Available records: Begin

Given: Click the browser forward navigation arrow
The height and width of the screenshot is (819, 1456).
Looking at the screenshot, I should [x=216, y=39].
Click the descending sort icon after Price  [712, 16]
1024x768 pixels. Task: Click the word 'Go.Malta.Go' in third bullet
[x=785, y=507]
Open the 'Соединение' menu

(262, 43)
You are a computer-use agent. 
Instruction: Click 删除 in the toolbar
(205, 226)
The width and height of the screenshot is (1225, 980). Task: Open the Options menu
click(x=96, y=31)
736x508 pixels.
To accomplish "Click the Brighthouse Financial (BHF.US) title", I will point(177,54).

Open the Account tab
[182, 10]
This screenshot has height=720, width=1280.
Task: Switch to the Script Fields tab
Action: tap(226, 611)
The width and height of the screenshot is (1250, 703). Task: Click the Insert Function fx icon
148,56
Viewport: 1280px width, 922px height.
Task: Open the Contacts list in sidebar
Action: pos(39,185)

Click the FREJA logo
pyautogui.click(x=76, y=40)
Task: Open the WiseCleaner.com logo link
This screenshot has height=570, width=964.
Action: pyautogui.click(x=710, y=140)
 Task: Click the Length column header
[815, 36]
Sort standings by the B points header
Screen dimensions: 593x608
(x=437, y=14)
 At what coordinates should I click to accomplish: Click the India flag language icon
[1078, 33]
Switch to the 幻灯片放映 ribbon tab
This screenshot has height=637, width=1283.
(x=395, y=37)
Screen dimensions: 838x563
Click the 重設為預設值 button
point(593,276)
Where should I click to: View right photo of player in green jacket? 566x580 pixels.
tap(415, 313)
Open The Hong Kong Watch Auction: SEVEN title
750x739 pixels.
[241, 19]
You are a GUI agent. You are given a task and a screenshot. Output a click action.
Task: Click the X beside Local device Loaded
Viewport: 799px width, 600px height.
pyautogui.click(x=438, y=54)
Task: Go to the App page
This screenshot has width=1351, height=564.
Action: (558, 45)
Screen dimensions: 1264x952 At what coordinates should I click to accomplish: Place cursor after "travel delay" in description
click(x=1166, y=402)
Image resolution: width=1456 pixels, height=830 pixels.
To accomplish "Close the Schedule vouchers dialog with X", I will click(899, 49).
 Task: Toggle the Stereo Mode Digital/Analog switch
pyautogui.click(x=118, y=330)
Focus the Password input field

Available records: End

▶ Task instructions
Answer with the number alone after working out how many lines in the records contain the string "agent".

▶ Written answer
2